А другая — в свое время она окончила философское отделение Московского университета — приезжала на своем белом «триумфе» со своей подругой Николь из Парижа в Киев, и я водил их по старым киевским улицам, и садам, и паркам. Сейчас она по-прежнему живет в Париже и, когда ей хочется, пишет романы. Она писательница, хотя, как всякий нормальный человек, не любит, когда ее так называют. А может, и любит, Бог ее знает. Между прочим, кроме всего остального нас сближает и то, что оба мы не считаем себя профессионалами, пишем тогда, когда нам хочется…

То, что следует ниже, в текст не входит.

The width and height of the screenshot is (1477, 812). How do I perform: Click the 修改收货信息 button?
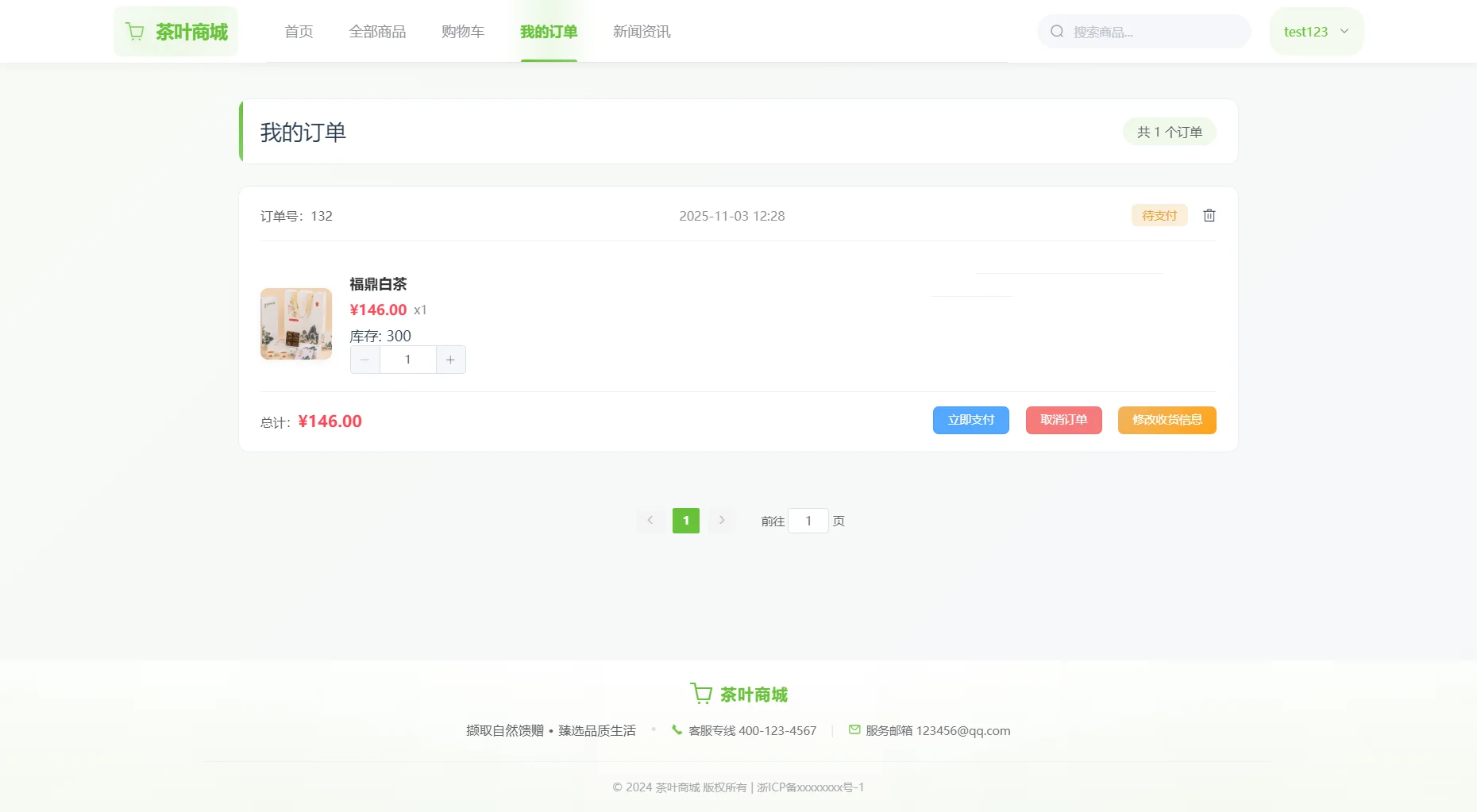pos(1167,420)
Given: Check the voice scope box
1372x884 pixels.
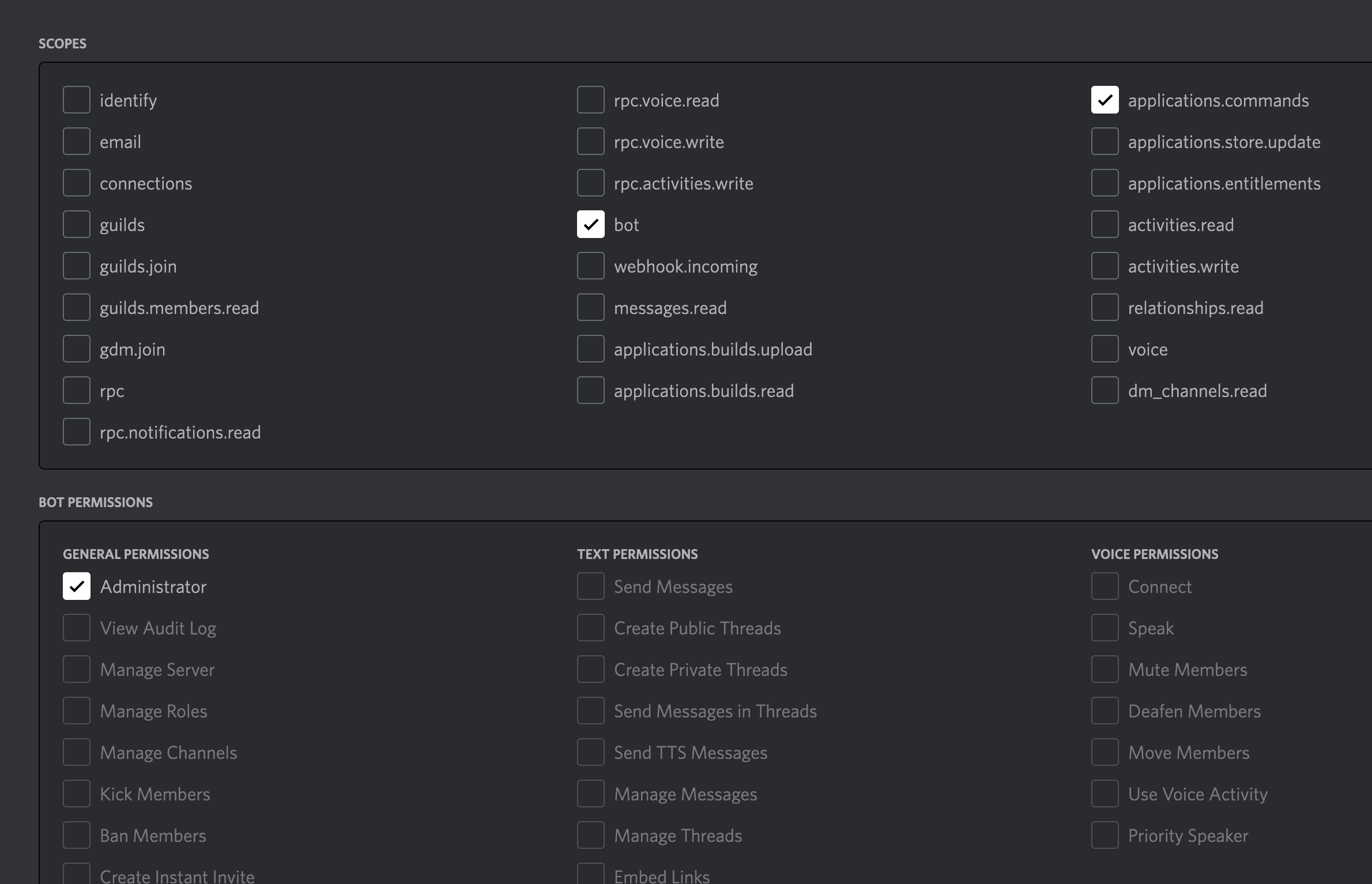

И вот в компании этих двух дам, или скорее приятельниц, подруг, кормилиц, ангелов-хранителей, но будем их называть все-таки дамами, так красивее, я и живу.
В этой компании (одна — курчавая брюнетка и курносая, другая — длинноволосая шатенка и тоже вроде курносая, но не совсем, и у обеих очень живые, но по-разному, глаза) и еще четырех человек — годовалого сына первой, девятилетнего сына другой и четырнадцатилетнего третьей, мадам Алэн, помогающей в хозяйстве, мы сидим за обеденным столом и…
— Могли ли бы мы, Вика, с тобой подумать?..
Познакомились мы с Жанной (курчавой брюнеткой) пятнадцать лет тому назад в самолете Прага-Братислава. Она услышала русскую речь и бросилась ко мне. Жила и работала в Братиславе, муж — словак. А мама ее в Киеве, как выяснилось, живет в двух шагах от меня. Вот так и завязалось знакомство, перешедшее потом в дружбу. Встречались мы не так уж часто, но всегда радовались друг другу — и в Киеве, и в Москве, потом — в Париже (теперь у нее муж — француз), а сейчас, пока я еще не надоел своим хозяйкам, и здесь, в Каталонии, на берегу Средиземного моря.
— Могли ли бы мы только с тобой подумать?
Мама родила ее и угодила в лагерь, а она — в детдом для детей врагов народа. И пробыла там с шести до четырнадцати лет. Маленькая, чернявая, не всеми любимая, так как единственная, кажется, среди всех была еврейкой. «И чем же вы там занимались, в своем детдоме для детей врагов народа?» — спрашиваю я. «Да все больше думали о еде. Где бы что-нибудь да стибрить. Ходили на базар, воровали там что могли… Потом маму выпустили, и она познакомилась со своей дочкой, уже почти взрослой…»
Мы сидим за столом на кухне — нас семеро, и у одного из семерых прорезались сразу три зуба, и он почему-то этому не радуется — и едим заказанную мной картошку, поджаренную так, как жарила мне когда-то мама, большими круглыми ломтями, сначала одну сторону, потом другую, сидим, хозяйки мои попивают белое вино, я — воду со льдом и…
— А могли ли мы, девочки, подумать? Очевидно, не могли. А вот произошло…
И я лежу на пляже и думаю. Переворачиваюсь с боку на бок, вернее, с живота на спину и думаю… О чем? Да все о том же…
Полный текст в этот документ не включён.